#### Goal of the exercise
Your reply should consist of one number: how many lines below contain "Nagoya".

#### Extracted material

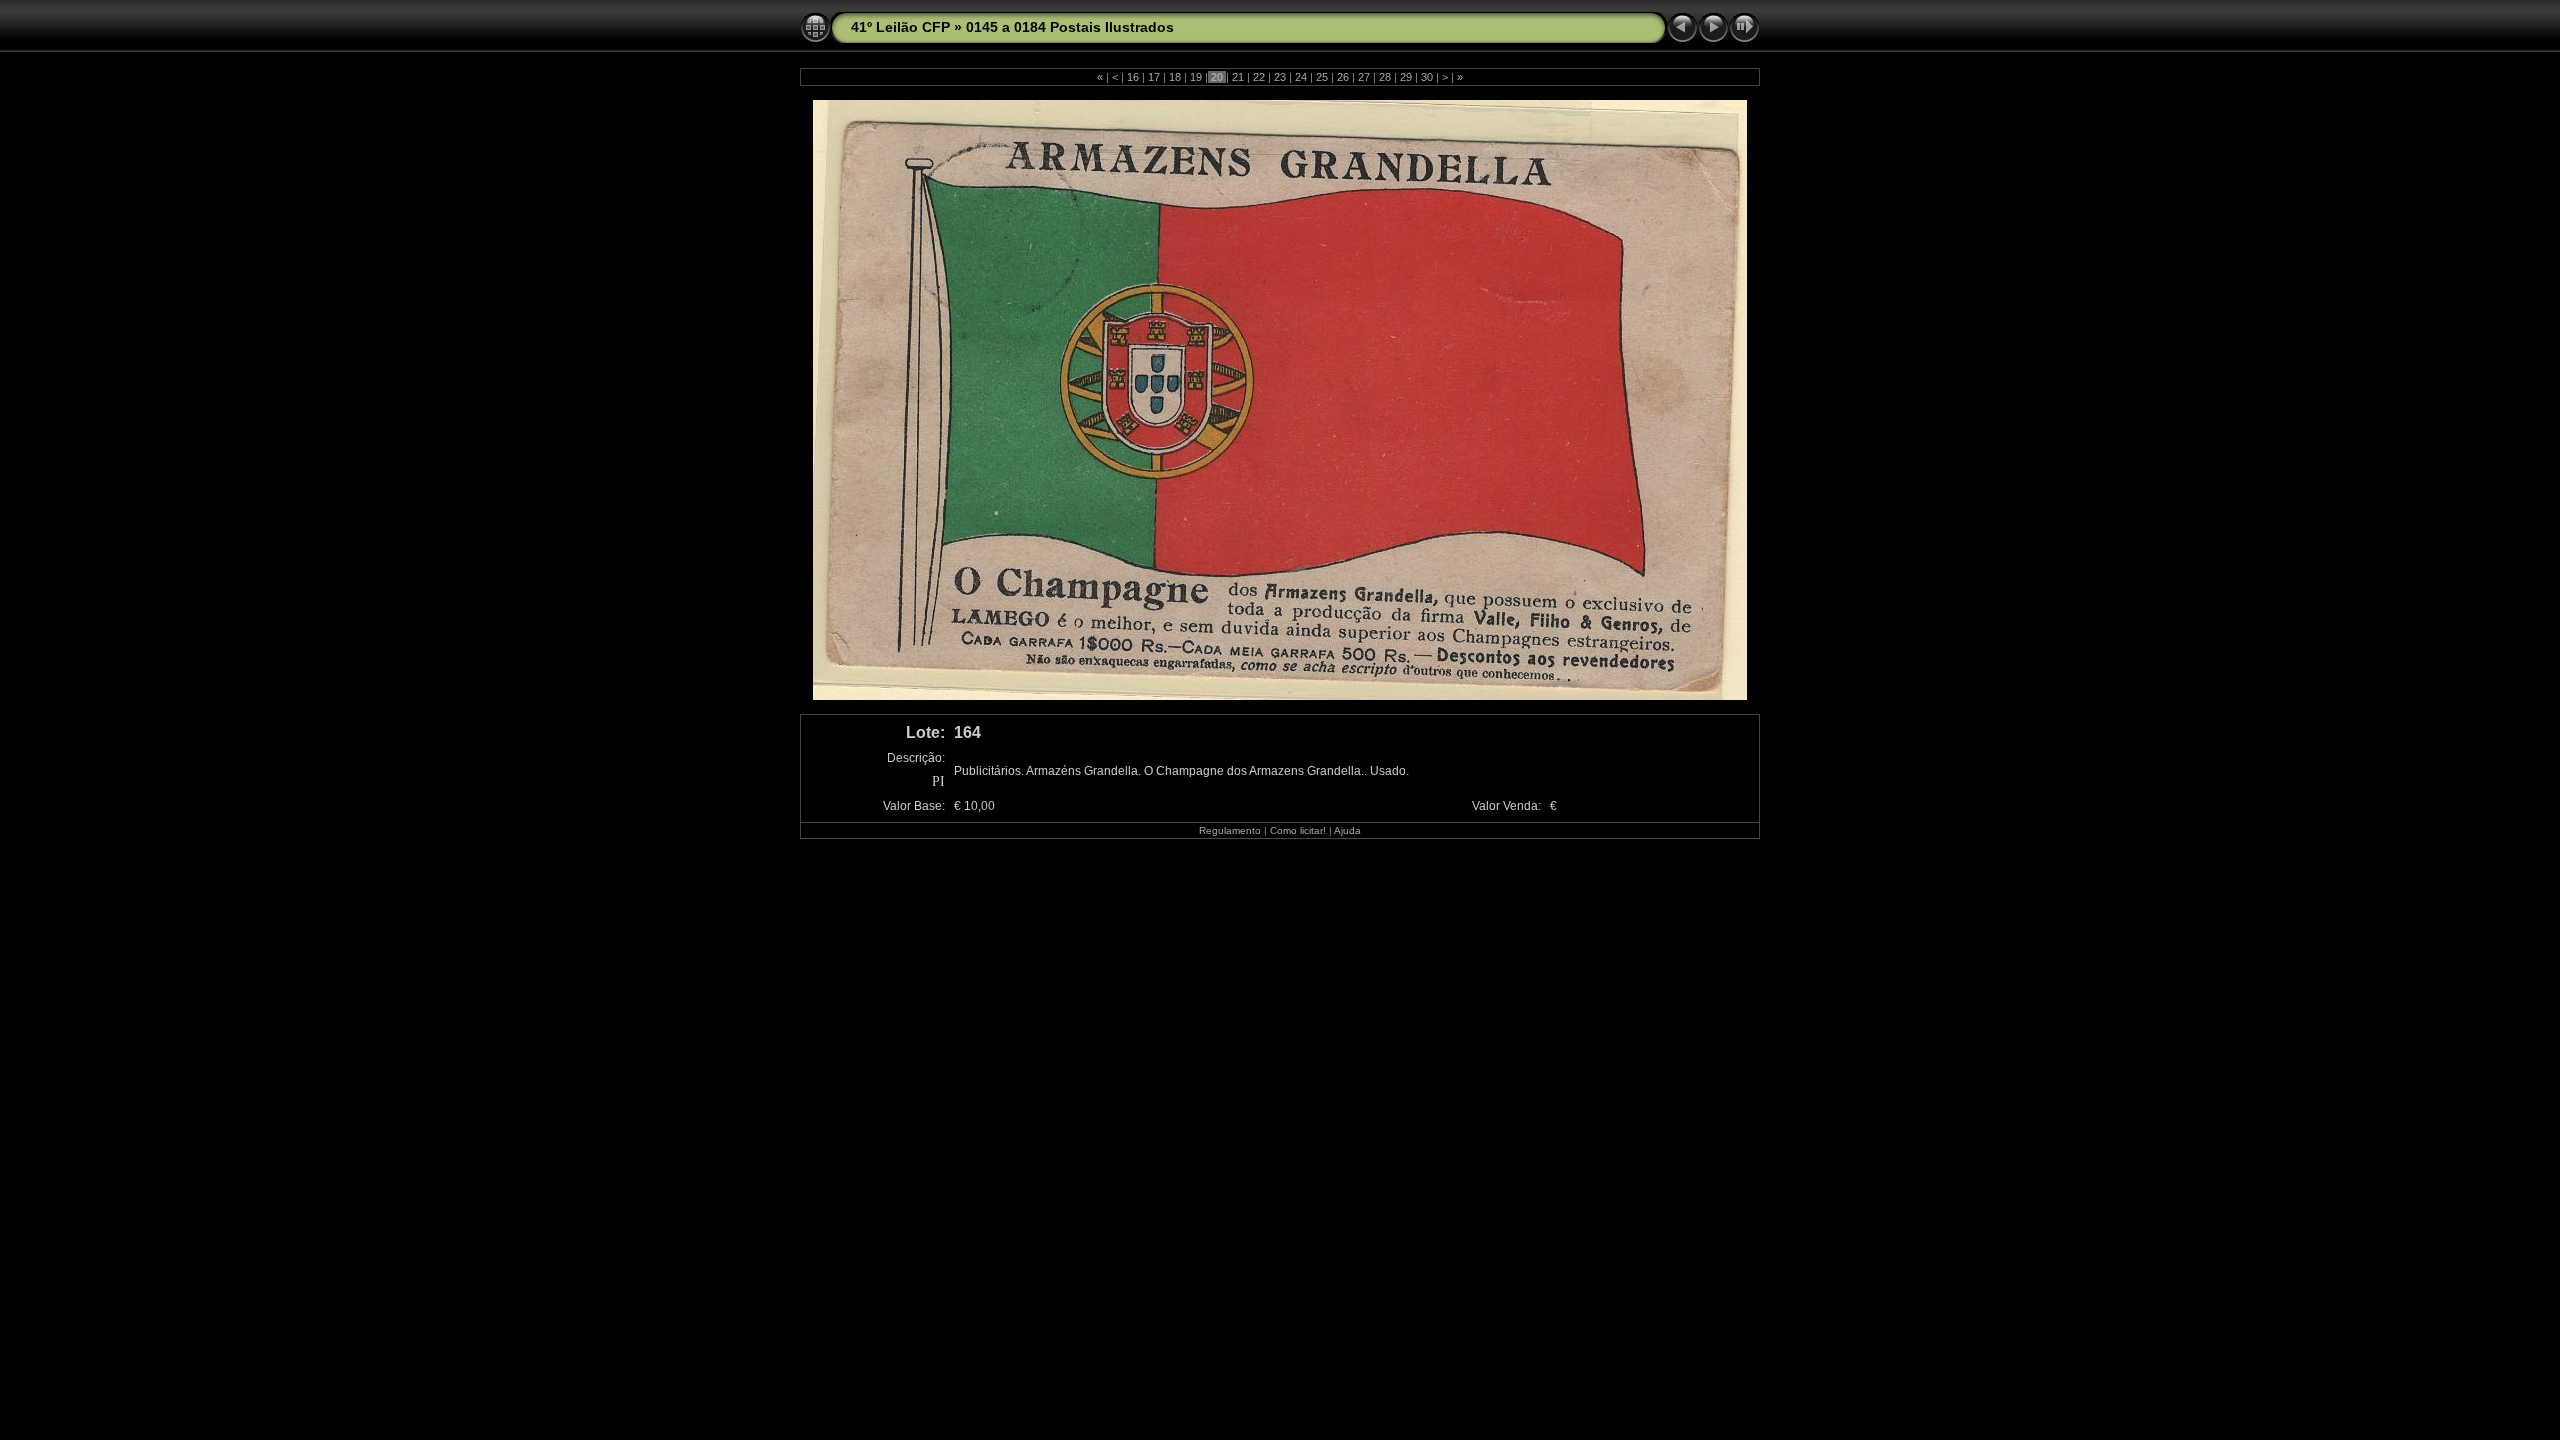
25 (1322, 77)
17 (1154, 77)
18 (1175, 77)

==

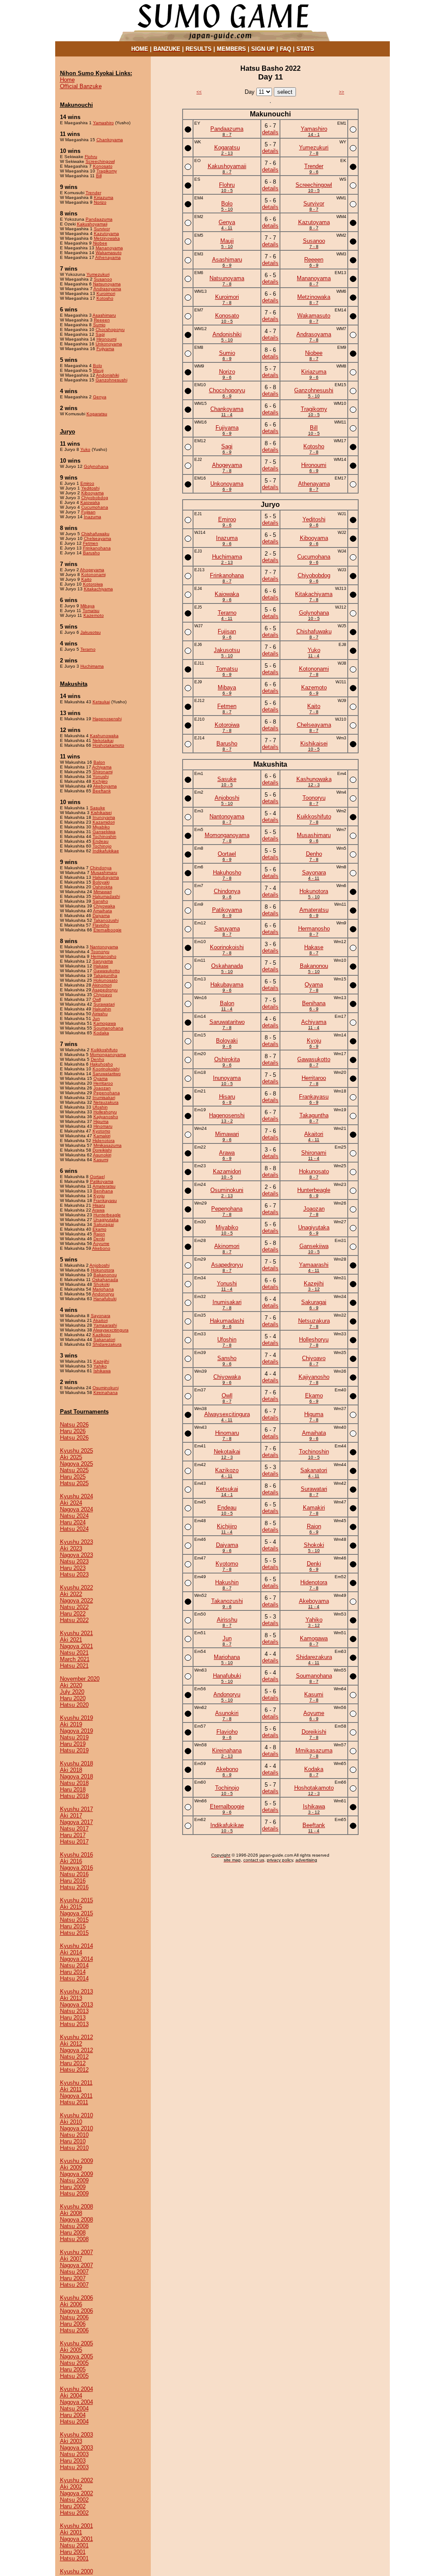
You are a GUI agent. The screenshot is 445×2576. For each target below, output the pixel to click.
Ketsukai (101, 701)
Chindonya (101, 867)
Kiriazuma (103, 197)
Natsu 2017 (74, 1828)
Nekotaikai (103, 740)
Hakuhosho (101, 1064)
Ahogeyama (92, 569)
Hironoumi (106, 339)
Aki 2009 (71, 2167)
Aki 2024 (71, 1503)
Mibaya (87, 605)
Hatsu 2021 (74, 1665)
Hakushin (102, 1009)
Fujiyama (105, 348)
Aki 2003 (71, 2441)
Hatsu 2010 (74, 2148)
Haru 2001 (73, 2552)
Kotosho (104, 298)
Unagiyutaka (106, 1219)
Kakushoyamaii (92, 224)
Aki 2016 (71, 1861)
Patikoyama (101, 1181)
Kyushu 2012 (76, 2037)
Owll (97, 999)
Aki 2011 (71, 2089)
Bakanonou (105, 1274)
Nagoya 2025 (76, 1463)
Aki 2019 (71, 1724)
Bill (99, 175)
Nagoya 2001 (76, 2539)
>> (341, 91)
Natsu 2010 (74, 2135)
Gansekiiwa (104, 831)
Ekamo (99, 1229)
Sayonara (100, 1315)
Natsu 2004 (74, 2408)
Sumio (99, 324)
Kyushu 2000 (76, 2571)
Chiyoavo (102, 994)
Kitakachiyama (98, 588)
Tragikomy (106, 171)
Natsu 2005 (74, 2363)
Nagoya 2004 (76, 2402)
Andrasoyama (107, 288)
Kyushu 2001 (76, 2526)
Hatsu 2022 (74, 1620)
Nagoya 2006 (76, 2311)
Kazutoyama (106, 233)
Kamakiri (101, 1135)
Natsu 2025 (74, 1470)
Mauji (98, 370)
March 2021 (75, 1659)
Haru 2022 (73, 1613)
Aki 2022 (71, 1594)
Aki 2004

#### Your solution
4